No, the District is not in a desperate situation. Without the sales or utility tax, and even without the amusement tax, it is capable of providing the kind of community services we require and of which we might be proud in the capital of the United States.

Our arguments to this point can be summarized as follows: The general sales tax is socially unjust; it has an adverse effect upon our economy by reducing mass purchasing power; it is a tax of desperation, and the District is in a favorable, not unfavorable position. In our opinion, these are sufficient reasons why a general sales tax should not be enacted.

There are in addition, however, other reasons why there should not be a sales tax for the District.

It is contended that the sales tax is designed to catch non-residents who now pay no taxes to the District. Our answer is that the proposed income tax will catch the majority of those nonresidents, who are nonresident only by virtue of the curious concept of domicile which exists in the present law.

In a small compact jurisdiction like the District, a sales tax would drive business from the District into Virginia with a consequent decline in revenue from corporate income taxes and taxes on business properties.

An attempt is made to stop the flight of business to surrounding areas by providing a compensating use tax in H. R. 2290. This tax provides that every resident of the District shall keep an itemized list of all purchases subject to the sales tax, made outside the District, to file a quarterly report, and to pay a tax on all such purchases in excess of twenty-five dollars each quarter. Such a law is simply an open invitation to lawbreaking. It cannot be enforced except on such conspicuous articles as automobiles, which must be registered in any case.

It has been argued by proponents of the tax that it is easily collected, and at little expense. They probably mean little expense to the Government because a large part of the collection cost is shifted to business.

> **To-do item**:
Answer these from the sales tax text, marking each answer like its question:
(a) Into which state does the sales tax text say a sales tax would drive business from the District?
(b) How often must a resident file a report under the compensating use tax in H. R. 2290?
(c) What example does the sales tax text give of a conspicuous article on which the use tax could be enforced?

> **Input data**:
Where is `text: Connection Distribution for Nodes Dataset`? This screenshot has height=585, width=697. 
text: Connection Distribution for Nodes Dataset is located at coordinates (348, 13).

> **Finished task**:
(a) Virginia
(b) Quarterly
(c) Automobiles